LDAP 1.6 plugin password

TaTa

Hello All,

I’m running FOG Version 1.5.7.753 and trying to configure LDAP plugin 1.6. I can’t find FOGCRYPT anymore. Does it still require to encrypt Bind Password? I’ve tried Bind Password w/o encryption but I can’t log using AD account.

george1421

FOGCRYPT is no long supported for many moons. The encryption is done directly in the web ui now.

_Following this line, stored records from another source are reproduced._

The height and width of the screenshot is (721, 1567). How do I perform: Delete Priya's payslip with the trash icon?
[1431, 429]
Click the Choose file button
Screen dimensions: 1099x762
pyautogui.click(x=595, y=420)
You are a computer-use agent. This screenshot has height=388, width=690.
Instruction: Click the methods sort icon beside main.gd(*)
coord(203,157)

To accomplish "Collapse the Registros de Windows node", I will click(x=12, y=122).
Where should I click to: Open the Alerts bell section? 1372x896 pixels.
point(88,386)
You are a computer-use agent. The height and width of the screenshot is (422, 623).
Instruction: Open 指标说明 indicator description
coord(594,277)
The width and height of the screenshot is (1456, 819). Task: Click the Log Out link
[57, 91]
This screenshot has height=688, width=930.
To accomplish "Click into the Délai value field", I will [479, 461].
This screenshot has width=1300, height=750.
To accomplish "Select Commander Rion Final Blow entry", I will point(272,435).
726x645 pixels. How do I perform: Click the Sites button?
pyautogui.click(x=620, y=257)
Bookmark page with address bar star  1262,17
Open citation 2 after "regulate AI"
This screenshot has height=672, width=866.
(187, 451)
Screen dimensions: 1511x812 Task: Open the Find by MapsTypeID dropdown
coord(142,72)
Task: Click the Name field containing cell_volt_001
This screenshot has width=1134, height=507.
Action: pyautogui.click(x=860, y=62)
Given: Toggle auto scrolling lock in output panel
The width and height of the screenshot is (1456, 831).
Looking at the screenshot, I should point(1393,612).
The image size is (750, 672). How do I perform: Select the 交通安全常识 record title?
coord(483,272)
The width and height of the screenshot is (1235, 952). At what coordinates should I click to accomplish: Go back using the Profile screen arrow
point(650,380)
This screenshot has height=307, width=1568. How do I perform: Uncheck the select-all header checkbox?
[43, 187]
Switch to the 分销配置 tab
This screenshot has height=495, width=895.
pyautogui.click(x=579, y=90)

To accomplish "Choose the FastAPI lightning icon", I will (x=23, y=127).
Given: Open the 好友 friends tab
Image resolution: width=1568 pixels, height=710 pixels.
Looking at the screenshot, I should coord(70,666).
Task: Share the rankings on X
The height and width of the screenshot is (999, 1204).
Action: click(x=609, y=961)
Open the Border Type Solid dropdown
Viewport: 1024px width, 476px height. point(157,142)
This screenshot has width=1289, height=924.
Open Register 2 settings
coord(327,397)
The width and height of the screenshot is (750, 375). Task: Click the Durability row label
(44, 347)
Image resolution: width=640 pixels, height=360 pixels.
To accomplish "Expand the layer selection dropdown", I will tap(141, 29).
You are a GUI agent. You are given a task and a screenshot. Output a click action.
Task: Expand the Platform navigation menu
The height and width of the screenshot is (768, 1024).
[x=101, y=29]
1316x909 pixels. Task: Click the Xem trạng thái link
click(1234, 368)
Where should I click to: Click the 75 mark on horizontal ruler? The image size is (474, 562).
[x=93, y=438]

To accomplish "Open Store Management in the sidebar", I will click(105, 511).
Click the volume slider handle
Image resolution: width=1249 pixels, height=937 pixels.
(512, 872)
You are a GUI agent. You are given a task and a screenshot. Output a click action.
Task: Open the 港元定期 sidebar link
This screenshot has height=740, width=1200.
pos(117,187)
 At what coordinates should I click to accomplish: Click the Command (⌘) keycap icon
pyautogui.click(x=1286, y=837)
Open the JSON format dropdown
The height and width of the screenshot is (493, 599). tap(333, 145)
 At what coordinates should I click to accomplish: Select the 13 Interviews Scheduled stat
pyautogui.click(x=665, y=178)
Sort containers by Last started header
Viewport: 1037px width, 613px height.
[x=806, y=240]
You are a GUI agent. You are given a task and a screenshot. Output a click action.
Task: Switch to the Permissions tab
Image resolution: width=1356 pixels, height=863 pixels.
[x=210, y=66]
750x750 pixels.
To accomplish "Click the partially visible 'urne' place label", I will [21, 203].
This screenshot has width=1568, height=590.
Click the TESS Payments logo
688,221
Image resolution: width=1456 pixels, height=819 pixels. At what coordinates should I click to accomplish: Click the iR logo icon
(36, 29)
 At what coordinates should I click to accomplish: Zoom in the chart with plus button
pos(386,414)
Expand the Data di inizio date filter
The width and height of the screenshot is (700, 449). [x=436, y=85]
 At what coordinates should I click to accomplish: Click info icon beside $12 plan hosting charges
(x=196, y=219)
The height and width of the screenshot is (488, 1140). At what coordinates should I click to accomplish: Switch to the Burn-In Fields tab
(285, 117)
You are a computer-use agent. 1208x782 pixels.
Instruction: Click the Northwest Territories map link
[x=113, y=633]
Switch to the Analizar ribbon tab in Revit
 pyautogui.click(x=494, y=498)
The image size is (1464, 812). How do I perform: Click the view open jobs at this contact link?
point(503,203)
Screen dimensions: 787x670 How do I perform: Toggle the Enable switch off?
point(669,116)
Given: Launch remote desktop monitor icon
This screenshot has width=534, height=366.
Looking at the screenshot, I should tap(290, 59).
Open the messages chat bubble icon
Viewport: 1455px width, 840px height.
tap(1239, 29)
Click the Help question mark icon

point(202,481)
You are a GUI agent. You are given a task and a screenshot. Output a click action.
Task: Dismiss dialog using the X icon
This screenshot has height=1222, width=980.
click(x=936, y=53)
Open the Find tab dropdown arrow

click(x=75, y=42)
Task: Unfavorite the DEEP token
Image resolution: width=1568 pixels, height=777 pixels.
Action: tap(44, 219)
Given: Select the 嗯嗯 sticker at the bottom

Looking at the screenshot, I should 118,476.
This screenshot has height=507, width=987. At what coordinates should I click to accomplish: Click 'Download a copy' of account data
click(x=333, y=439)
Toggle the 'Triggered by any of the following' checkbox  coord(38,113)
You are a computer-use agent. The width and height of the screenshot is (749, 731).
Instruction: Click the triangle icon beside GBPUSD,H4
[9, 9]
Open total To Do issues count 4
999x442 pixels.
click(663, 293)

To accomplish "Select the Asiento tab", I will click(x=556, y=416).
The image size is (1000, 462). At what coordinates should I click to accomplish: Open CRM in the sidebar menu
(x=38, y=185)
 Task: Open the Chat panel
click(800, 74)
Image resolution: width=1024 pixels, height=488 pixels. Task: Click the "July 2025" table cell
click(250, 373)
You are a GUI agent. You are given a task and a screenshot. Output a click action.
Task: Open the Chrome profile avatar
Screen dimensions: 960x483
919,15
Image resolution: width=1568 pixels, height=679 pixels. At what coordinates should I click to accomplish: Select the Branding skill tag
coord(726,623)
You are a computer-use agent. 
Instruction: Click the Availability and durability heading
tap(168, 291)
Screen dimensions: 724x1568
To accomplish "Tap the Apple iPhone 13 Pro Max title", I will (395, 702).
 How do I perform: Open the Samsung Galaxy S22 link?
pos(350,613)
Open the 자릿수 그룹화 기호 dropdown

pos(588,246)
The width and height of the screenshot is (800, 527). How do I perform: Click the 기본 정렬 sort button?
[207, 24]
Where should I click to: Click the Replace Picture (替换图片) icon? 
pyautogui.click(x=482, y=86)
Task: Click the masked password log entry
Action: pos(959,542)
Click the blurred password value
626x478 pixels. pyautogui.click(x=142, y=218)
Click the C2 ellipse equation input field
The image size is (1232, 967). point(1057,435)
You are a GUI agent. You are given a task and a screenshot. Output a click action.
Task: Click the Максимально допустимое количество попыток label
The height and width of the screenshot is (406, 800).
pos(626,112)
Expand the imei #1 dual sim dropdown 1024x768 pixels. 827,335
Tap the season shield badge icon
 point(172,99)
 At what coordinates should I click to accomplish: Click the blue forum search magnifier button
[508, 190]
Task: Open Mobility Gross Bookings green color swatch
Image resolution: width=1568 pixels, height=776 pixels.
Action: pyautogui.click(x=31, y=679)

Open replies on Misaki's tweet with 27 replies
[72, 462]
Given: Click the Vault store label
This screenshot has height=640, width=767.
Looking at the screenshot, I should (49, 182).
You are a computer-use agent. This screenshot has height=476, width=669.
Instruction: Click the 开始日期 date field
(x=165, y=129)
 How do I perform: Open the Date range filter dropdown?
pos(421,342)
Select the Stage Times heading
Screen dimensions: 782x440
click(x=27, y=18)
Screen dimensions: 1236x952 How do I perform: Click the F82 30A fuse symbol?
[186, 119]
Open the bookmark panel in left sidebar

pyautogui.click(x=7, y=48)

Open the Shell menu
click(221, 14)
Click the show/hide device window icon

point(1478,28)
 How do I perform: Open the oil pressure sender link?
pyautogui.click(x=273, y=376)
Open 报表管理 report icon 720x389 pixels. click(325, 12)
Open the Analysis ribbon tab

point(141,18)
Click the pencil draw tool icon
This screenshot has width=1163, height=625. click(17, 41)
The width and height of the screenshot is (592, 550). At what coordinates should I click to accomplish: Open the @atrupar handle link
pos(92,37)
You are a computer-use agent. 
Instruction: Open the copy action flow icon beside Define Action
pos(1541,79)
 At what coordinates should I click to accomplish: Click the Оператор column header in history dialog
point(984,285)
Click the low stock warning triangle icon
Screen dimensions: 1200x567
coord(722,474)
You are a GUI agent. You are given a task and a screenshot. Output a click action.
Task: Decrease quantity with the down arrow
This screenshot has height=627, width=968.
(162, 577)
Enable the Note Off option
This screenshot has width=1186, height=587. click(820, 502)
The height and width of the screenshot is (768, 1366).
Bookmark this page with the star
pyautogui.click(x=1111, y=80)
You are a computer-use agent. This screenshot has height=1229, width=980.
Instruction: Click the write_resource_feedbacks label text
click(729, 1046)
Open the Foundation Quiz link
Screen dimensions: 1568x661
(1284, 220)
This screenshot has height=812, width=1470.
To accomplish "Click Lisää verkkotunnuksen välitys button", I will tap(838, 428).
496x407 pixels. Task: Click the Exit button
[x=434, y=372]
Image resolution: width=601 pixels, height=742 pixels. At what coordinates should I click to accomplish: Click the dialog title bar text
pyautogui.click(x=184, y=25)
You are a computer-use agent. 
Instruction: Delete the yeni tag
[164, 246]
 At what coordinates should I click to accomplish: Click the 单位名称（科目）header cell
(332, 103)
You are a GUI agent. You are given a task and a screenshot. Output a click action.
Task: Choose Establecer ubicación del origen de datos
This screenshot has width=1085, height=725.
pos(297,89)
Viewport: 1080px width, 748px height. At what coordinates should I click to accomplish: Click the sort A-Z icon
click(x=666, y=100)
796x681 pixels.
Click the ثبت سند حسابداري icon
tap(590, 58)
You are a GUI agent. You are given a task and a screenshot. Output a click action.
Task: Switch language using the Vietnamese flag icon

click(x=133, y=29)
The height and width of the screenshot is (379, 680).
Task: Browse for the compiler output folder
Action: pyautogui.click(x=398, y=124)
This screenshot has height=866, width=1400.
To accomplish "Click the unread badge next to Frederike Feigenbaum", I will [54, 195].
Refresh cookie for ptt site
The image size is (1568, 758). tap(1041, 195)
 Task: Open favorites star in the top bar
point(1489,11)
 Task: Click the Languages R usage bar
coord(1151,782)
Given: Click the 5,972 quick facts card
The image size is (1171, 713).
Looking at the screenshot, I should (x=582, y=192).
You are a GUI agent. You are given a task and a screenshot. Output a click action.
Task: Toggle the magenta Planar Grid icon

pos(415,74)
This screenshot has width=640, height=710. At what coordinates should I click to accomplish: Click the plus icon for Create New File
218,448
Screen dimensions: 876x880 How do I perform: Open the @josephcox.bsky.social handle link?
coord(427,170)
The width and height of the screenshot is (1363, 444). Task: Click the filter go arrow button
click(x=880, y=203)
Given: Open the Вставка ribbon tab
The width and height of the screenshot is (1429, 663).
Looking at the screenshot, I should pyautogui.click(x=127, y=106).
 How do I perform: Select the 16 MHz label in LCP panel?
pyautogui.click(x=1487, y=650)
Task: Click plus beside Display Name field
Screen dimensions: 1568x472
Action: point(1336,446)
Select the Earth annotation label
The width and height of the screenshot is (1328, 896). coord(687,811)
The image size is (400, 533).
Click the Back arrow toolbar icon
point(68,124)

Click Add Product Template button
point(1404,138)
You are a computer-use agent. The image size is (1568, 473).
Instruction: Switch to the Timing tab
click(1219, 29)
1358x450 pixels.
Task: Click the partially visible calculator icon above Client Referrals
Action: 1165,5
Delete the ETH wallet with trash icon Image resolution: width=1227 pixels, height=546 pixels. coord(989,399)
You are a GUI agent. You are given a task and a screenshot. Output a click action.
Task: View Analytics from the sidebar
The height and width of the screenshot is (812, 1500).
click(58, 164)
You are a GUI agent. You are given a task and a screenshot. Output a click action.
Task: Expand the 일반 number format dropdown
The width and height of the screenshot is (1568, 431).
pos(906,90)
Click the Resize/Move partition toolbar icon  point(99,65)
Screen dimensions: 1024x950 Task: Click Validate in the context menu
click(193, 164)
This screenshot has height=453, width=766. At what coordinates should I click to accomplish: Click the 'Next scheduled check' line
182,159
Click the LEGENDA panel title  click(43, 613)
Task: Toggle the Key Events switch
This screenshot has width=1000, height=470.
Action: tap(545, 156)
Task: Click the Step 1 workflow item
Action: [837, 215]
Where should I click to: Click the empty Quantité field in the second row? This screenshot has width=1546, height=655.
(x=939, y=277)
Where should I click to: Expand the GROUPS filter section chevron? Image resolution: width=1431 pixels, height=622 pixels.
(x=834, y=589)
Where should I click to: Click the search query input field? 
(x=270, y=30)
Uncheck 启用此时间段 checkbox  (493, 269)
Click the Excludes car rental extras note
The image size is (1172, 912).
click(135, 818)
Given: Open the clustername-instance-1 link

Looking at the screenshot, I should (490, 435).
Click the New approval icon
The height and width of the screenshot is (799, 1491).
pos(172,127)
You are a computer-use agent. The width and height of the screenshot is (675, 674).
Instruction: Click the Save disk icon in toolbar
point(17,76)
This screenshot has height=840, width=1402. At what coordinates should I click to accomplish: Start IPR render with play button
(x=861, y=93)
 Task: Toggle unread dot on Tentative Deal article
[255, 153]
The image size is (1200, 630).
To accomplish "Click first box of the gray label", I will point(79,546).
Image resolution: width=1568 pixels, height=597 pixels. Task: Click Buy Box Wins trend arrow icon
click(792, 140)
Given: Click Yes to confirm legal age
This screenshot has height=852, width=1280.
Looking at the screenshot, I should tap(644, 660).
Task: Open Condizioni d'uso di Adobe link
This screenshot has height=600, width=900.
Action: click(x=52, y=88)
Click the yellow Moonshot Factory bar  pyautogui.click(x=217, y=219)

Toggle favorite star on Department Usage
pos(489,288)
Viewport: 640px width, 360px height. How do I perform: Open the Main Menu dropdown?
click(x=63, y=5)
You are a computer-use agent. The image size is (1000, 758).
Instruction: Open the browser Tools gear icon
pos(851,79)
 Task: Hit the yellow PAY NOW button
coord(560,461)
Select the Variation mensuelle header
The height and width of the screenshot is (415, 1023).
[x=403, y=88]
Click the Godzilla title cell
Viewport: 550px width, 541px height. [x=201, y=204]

The bind dn should be in the DN format. The same should be for the search base and group search DN.

TaTa

@george1421 I have bind DN in DN format. Where in the web UI I can go to encrypt the password?

george1421

@TaTa Encryption is not a separate step. You just enter the bind password as you would if you were to use the account to login normally. The webui will take care of encrypting it.

TaTa

@george1421 I went to FOG settings and put in AD password in FOG_AD_DEFAULT_PASSWORD under Active Directory Defaults. The password gets encrypted automatically in the web UI. LDAP doesn’t do that. Should it get encrypted the same way?

george1421

@TaTa I guess I don’t know what to tell you. In the ldap setup screen you just enter the bind password as you would key in it. This bind user account should be the lowest level user account, because it only need to have access to see if a user exists. It doesn’t need any rights other than to see if a user exists.

TaTa

@george1421 I have a working server running FOG 1.5.6.2 on Debian with the same settings using an older version of LDAP plugin with an encrypted password and it’s working fine. I tested my bind user account un-encrypted password and it’s working fine. The only differences are encrypted pw vs none. I’ll do more tests to see why it’s not working. My apologies for being a pest and thank you very much for all the help.

george1421

@TaTa Well this maybe a bug then if you have two different installs with the same settings and they are acting differently. Its possible that something external to the plugin has changed causing the plugin to act poorly. If I remember correctly the ldap plugin logged messages to the FOG log file, but I don’t remember which one at the moment.

TaTa

@george1421 Do you we an older version of LDAP plugin somewhere I can try? Thanks.

Sebastian Roth

@TaTa It’s all on github. Though I am not sure it’s wise to mix up plugin source from an older version with a newer version of FOG. It’s up to you. We won’t support this.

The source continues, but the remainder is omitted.